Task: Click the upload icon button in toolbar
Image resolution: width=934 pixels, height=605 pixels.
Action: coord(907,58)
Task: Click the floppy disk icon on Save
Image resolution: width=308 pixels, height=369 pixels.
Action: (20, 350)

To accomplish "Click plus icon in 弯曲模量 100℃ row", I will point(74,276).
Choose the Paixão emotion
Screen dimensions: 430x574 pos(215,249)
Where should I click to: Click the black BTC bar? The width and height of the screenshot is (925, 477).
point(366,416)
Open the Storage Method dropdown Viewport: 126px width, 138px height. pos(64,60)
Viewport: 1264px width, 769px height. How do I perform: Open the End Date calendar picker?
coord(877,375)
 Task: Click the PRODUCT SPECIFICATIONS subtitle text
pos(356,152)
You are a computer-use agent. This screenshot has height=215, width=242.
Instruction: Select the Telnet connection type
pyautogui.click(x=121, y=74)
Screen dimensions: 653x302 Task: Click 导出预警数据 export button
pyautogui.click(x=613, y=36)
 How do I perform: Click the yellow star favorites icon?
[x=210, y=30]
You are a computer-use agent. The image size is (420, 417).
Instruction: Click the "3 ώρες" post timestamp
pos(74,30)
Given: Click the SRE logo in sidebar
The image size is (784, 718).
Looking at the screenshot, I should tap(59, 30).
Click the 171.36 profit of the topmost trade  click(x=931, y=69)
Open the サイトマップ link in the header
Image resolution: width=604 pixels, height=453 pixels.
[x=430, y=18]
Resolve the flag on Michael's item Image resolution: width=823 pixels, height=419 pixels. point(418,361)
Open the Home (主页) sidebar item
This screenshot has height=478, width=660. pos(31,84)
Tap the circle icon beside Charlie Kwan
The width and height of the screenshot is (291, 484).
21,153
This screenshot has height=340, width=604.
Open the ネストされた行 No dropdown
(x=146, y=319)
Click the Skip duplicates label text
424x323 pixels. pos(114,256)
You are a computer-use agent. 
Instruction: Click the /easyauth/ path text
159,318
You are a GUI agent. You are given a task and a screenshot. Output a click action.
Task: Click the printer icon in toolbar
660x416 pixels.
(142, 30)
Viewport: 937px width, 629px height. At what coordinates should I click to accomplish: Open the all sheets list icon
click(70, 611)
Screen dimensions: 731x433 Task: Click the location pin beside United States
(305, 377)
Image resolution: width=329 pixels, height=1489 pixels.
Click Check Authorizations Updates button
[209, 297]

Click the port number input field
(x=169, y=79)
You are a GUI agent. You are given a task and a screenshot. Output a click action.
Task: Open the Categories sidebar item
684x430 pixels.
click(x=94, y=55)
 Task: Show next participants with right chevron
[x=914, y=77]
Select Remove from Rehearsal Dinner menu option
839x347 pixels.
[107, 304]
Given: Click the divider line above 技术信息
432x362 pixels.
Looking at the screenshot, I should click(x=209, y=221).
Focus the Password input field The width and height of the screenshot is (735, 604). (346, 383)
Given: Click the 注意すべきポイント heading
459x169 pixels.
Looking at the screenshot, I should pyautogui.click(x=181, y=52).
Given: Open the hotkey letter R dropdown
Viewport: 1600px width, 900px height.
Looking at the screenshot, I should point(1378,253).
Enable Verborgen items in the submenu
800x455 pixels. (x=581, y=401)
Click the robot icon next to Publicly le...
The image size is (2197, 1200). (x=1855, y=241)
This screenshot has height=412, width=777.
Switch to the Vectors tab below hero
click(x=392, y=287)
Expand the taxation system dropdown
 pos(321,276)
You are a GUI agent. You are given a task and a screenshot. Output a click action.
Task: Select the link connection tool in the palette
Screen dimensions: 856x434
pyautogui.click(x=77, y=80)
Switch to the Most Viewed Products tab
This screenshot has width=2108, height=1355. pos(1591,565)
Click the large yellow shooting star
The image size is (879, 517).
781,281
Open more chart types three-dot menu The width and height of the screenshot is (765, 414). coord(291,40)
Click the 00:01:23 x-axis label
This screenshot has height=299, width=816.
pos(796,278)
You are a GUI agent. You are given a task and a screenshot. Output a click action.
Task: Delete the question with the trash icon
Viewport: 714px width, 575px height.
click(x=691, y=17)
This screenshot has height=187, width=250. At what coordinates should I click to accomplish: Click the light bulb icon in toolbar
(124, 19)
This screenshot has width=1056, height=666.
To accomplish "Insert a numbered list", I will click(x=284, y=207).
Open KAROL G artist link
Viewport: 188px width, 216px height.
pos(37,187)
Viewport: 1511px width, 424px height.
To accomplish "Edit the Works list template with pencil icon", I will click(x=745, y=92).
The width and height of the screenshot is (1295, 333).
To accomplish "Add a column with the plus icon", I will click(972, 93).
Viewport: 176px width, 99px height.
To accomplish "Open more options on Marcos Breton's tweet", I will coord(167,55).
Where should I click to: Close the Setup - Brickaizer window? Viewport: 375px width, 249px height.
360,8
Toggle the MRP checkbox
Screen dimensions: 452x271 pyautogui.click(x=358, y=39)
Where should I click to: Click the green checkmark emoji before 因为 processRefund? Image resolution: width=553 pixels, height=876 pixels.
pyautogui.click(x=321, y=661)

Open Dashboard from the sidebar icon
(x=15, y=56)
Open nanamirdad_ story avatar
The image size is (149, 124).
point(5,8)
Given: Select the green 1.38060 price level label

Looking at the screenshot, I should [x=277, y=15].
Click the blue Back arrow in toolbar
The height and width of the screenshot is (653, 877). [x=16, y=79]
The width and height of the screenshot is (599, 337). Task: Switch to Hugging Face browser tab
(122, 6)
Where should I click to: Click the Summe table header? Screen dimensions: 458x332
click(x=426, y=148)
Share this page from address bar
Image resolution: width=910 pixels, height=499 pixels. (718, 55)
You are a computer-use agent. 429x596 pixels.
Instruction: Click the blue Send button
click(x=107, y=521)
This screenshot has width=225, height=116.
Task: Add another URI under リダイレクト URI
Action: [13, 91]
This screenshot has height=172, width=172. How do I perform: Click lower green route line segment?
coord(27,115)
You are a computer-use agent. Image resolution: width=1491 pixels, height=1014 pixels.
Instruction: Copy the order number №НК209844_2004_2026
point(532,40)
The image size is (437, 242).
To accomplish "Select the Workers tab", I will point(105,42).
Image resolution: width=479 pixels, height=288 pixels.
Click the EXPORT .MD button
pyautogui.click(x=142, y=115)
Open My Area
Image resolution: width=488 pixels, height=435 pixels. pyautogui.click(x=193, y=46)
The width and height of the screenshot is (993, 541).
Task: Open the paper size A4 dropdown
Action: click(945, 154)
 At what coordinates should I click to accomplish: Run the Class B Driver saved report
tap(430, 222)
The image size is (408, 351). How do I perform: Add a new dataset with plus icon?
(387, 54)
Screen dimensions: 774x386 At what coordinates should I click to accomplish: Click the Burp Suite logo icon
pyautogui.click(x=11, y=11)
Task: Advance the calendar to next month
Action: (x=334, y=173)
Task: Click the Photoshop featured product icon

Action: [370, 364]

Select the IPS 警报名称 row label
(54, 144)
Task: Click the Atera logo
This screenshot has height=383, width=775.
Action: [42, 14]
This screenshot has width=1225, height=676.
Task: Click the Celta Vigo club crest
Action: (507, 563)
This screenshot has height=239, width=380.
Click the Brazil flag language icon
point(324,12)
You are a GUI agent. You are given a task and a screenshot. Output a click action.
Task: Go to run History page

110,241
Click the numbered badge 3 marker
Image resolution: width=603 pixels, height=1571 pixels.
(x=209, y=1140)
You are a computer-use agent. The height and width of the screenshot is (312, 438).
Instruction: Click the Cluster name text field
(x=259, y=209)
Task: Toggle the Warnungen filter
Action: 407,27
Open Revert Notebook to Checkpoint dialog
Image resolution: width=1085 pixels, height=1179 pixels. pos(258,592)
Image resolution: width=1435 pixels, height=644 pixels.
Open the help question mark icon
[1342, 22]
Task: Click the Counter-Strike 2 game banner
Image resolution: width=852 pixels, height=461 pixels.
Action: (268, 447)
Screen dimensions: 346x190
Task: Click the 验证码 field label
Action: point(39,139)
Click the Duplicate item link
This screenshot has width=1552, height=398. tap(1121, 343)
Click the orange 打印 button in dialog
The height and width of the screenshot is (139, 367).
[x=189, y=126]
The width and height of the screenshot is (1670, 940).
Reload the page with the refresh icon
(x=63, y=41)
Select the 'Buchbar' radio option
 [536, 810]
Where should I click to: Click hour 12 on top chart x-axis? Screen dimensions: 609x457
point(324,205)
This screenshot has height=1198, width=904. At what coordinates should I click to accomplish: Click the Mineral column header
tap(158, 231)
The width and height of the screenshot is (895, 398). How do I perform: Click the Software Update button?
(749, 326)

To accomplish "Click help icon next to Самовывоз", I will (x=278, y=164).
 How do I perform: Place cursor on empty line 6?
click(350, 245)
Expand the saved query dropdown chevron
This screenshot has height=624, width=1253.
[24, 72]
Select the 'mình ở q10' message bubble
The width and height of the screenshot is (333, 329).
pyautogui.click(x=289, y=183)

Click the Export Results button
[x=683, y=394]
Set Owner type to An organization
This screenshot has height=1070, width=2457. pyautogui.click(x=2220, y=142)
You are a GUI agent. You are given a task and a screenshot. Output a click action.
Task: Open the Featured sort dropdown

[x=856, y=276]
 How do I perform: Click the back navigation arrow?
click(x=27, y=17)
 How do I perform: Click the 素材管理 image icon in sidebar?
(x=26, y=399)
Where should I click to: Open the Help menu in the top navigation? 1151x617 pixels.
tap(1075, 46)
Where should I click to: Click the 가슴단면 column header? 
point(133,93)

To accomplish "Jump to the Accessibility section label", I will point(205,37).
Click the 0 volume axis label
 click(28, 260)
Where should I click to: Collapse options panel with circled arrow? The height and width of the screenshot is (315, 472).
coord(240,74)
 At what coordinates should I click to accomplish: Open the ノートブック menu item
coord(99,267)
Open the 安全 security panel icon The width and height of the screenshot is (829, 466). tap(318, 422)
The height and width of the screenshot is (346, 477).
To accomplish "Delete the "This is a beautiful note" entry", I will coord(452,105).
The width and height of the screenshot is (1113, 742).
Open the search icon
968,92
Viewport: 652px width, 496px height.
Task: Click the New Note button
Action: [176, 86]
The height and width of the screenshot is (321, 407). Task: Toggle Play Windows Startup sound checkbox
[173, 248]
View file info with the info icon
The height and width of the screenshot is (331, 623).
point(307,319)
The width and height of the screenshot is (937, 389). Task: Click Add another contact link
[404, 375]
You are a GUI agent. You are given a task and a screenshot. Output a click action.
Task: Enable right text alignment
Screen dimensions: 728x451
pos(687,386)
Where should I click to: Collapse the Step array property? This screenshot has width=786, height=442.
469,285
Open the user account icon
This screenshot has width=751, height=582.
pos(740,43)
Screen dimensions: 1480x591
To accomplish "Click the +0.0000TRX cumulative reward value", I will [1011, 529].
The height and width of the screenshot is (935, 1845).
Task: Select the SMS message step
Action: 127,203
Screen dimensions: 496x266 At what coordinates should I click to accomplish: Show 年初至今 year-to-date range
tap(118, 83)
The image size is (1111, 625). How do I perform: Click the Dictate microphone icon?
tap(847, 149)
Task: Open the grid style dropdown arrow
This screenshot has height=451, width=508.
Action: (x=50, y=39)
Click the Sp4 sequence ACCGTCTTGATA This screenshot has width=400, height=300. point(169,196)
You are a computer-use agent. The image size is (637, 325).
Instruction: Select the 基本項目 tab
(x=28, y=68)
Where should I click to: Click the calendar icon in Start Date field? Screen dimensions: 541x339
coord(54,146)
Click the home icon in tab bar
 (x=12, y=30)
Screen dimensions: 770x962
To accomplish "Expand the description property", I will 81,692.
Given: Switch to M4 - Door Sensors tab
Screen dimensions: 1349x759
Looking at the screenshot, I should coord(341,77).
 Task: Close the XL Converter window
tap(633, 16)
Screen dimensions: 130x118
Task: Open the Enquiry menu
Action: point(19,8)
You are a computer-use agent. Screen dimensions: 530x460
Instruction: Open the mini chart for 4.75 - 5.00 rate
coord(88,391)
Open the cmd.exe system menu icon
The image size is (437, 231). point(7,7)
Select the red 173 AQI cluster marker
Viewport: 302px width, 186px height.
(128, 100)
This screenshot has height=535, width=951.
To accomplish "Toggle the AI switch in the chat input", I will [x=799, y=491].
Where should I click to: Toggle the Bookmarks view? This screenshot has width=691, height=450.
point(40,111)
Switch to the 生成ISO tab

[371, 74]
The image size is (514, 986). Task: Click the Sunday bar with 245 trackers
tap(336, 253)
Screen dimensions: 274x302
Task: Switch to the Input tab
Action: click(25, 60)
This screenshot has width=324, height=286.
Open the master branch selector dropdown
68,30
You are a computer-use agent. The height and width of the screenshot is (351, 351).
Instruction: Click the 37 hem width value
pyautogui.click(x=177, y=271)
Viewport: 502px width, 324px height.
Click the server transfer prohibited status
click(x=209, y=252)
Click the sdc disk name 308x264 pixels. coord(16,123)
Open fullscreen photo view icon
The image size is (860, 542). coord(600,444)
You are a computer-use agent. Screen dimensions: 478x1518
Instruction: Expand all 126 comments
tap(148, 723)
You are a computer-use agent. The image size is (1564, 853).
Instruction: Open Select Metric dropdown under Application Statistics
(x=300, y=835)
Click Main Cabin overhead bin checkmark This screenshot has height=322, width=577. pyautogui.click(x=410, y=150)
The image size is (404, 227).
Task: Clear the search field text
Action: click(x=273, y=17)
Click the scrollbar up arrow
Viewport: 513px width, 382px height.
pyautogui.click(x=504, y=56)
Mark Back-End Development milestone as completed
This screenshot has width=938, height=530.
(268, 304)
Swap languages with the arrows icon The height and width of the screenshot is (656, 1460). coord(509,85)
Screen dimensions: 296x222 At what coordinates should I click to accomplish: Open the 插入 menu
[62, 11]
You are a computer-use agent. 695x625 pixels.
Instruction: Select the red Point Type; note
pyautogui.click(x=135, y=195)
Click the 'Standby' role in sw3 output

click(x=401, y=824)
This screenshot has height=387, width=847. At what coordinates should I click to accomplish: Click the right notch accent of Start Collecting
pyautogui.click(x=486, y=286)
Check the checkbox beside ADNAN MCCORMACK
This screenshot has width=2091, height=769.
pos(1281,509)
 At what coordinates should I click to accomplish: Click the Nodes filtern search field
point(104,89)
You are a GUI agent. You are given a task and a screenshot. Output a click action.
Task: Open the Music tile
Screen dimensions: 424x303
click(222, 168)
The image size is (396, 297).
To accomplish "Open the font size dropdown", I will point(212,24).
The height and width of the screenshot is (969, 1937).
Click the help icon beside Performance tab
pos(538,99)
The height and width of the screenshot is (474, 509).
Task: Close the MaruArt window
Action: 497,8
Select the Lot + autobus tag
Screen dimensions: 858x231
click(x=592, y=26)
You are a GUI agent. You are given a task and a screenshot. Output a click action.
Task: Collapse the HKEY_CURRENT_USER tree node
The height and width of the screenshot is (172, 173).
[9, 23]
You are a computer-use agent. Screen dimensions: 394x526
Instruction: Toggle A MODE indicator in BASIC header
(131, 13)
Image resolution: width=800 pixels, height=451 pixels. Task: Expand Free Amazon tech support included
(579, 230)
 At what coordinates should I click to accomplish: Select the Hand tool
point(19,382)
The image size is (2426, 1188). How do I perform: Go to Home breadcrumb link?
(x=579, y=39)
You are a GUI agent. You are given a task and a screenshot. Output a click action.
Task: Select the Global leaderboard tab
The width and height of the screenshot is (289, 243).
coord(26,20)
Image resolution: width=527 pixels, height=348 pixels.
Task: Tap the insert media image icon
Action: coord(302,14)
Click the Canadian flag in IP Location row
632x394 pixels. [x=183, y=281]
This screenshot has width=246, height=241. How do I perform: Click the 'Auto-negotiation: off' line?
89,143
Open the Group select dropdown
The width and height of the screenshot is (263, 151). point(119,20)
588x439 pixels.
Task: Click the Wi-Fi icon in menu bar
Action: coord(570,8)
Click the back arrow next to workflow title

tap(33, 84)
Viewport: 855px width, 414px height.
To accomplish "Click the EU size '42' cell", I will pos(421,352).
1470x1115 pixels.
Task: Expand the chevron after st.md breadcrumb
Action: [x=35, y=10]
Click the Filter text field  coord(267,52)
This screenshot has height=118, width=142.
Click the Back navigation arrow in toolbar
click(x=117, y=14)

══════

SHORT TASK: In the entries from the line with "Open nanamirdad_ story avatar" up to and including the line with "pyautogui.click(x=142, y=115)", replace "Instruction" with "Goal" and leave everything else unchanged. Give back only those lines.

WRITTEN ANSWER:
Open nanamirdad_ story avatar
The image size is (149, 124).
point(5,8)
Given: Select the green 1.38060 price level label

Looking at the screenshot, I should [x=277, y=15].
Click the blue Back arrow in toolbar
The height and width of the screenshot is (653, 877). [x=16, y=79]
The width and height of the screenshot is (599, 337). Task: Switch to Hugging Face browser tab
(122, 6)
Where should I click to: Click the Summe table header? Screen dimensions: 458x332
click(x=426, y=148)
Share this page from address bar
Image resolution: width=910 pixels, height=499 pixels. (718, 55)
You are a computer-use agent. 429x596 pixels.
Goal: Click the blue Send button
click(x=107, y=521)
This screenshot has width=225, height=116.
Task: Add another URI under リダイレクト URI
Action: [13, 91]
This screenshot has height=172, width=172. How do I perform: Click lower green route line segment?
coord(27,115)
You are a computer-use agent. Image resolution: width=1491 pixels, height=1014 pixels.
Goal: Copy the order number №НК209844_2004_2026
point(532,40)
The image size is (437, 242).
To accomplish "Select the Workers tab", I will point(105,42).
Image resolution: width=479 pixels, height=288 pixels.
Click the EXPORT .MD button
pyautogui.click(x=142, y=115)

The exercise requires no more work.